In December, I was at a doctor's office again having again been awakened by pain. This fellow spoke a bit of English. "Acid Refluxuh" he said, and prescribed about 30 pills! I'm planning to see an acupuncturist soon...
On and off, I had been visiting a friend's church in downtown Seoul about an hour from my place. There's a really nice military couple at her church with a large apartment. They typically open their home after service and provide lunch for whoever wants to come. The Sunday of Christmas, they hosted a small Christmas party with a gift exchange. It was so...American! White Elephant style with gift snatching and all that! I had quite a bit of fun. It was the only Christmas party I attended this year.
I had Christmas Eve dinner with a group of expats, mostly likewise lamenting their distance from home and family. It was better than lamenting alone..and the 'blackened fish' was pretty good.
This was the first time (in all my 30 years!) that I hadn't spent Christmas with family. My tradition is to spend Christmas Eve through New Year's with them in Virginia. To make matters worse, Christmas is treated like a hyped up Valentine's Day out here...not exactly a happy scene for a 30-year-old single.

> Requirement:
Answer these questions from the Christmas-in-Seoul post above.
(a) About how many pills did the doctor prescribe in December?
(b) What style of gift exchange was held at the military couple's Christmas party?
(c) Where does the writer usually spend Christmas Eve through New Year's?

> Dataset extract:
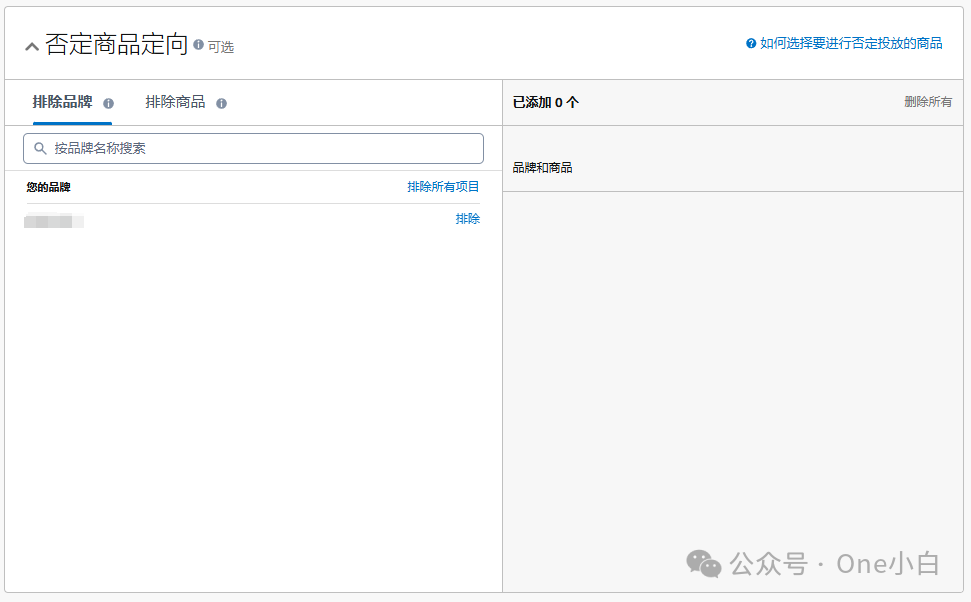Click the WeChat logo watermark icon

[703, 563]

> The completed task:
(a) About 30 pills.
(b) White Elephant style, with gift snatching.
(c) With family in Virginia.